Eine Antwort zu „315“

  1. Avatar von Eduard Gans
    Eduard Gans

    Die Öffentlichkeit der Ständeversammlungen ist ein großes, die Bürger vorzüglich bildendes Schauspiel, und das Volk lernt daran am meisten das Wahrhafte seiner Interessen kennen. Es herrscht in der Regel die Vorstellung, daß alle schon wissen, was dem Staate gut sei, und daß es in der Ständeversammlung nur zur Sprache komme, aber in der Tat findet gerade das Gegenteil statt: erst hier entwickeln sich Tugenden, Talente, Geschicklichkeiten, die zu Mustern zu dienen haben.
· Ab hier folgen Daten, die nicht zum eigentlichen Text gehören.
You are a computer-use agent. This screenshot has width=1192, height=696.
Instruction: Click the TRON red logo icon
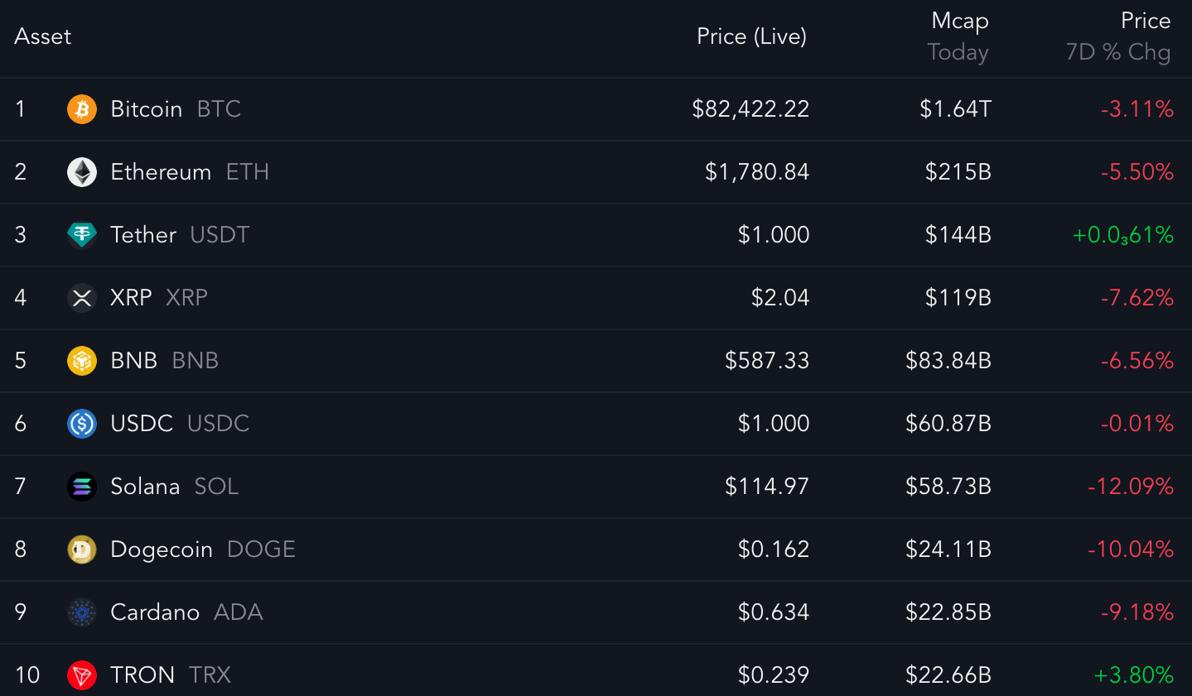[x=82, y=676]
Freilich sind solche Versammlungen beschwerlich für die Minister, die selbst mit Witz und Beredsamkeit angetan sein müssen, um den Angriffen zu 7/482 begegnen, die hier gegen sie gerichtet werden; aber dennoch ist die Öffentlichkeit das größte Bildungsmittel für die Staatsinteressen überhaupt. In einem Volke, wo diese stattfindet, zeigt sich eine ganz andere Lebendigkeit in Beziehung auf den Staat als da, wo die Ständeversammlung fehlt oder nicht öffentlich ist. Erst durch diese Bekanntwerdung eines jeden ihrer Schritte hängen die Kammern mit dem Weiteren der öffentlichen Meinung zusammen, und es zeigt sich, daß es ein anderes ist, was sich jemand zu Hause bei seiner Frau oder seinen Freunden einbildet, und wieder ein anderes, was in einer großen Versammlung geschieht, wo eine Gescheitheit die andere auffrißt.